The room is called the NOC — the Network Operations Center for MLB.com. It's where video from the 30 major league ballparks is already being collected, and will be made available to umpires starting Thursday to help them with home-run calls. Technicians can zoom in on replays, run them at any speed.
"Pretty soon, we'll wonder how we got along without it, and it won't even be noticed," Jimmie Lee Solomon, executive vice president of baseball operations in the commissioner's office, said as reporters got a tour Wednesday.
Baseball spent $2.5 million and two months installing fiberlink lines, monitors and dedicated telephones to link every ballpark with the NOC. Major League Baseball Advanced Media will now collect both teams' video feeds from each game and send them here.
For the 20 to 30 games each year with no telecast, MLBAM already is sending its own production truck, with six-to-eight cameras. And just in case there's a power failure at the NOC, the control room has emergency battery power just behind the wall and a generator on the roof with at least 12 hours of fuel.
The transformation is dramatic for a site where Oreos, Mallomars and Animal Crackers used to be cooked up — and the change is about as radical for MLB.
Baseball was the last replay holdout among the major U.S. professional leagues, one so conservative that National League president Len Coleman chastised umpire Frank Pulli for consulting a monitor in May 1999 before awarding Florida's Cliff Floyd a double rather than a home run in a game against St. Louis.
"You can slow a picture down so much that you can see the grains of sand and the clay around the bag. You can see whether or not a person has shaved that day," Solomon said. "The commissioner has come around and he's embraced it, because the technology is undeniable. I'm sure there was a time when all of us watched baseball on black and white TVs. Now I bet you everybody in the room has a high-def TV."
For now, umps can use replays to aid decisions only on whether potential home runs cleared fences, were fair balls or were interfered with by fans. MLB estimates it will take 2 minutes, 30 seconds for replays to be reviewed, and that so far this year about 18 calls would have sparked video checks.
Solomon said MLB will never expand the types of decisions replays can be used for. But what happens if there's a blown call on the bases in the postseason, such as when Don Denkinger called Kansas City's Jorge Orta safe in Game 6 of the 1985 World Series? It gave the Royals a leadoff runner, and they overcame a one-run deficit to win the game, then went on to beat the St. Louis Cardinals in Game 7.

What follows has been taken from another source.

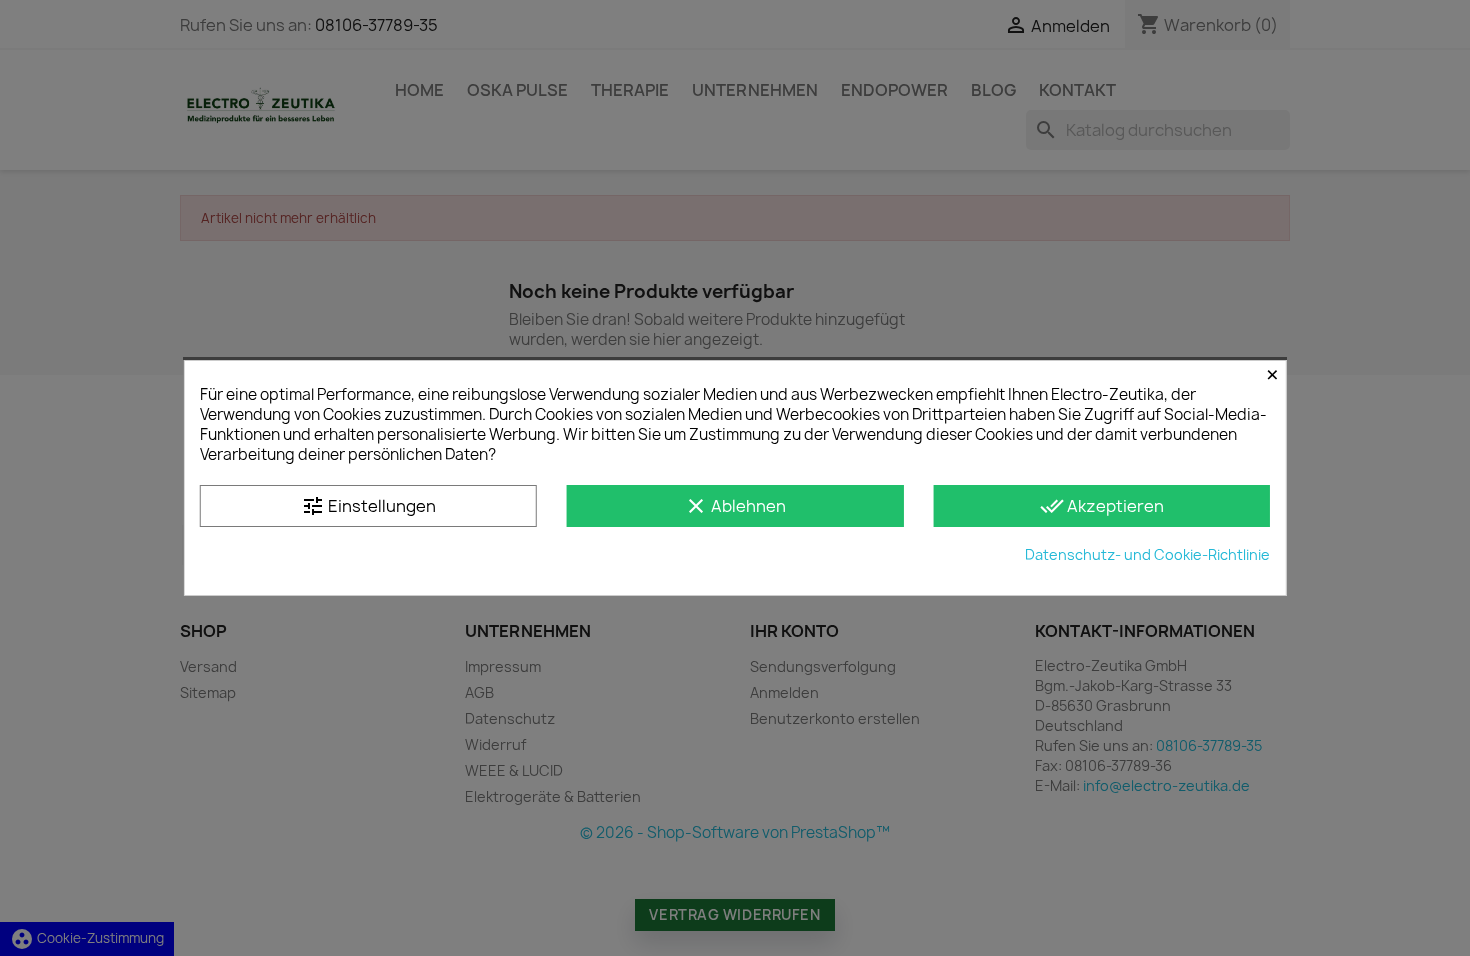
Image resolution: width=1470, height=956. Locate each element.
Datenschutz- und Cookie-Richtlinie (1147, 554)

If a similar botch were made today, there would be an outcry for commissioner Bud Selig to expand the use of replay.
"The commissioner has been very clear. We're not going any farther than we've gone," Solomon said.
Umpires will have access to all video collected by networks and by teams' broadcast partners. Is it possible a broadcaster would withhold a video that's unfavorable to its club?
"Of course you cannot tell them what to do," Solomon said. "But we don't expect anybody is going to impact the game in that fashion. If it were true, that something like that did happen, we'd impact them very quickly from the commissioner's office, without a doubt. But we don't have that fear, not at all. Everybody's going to want to show the play."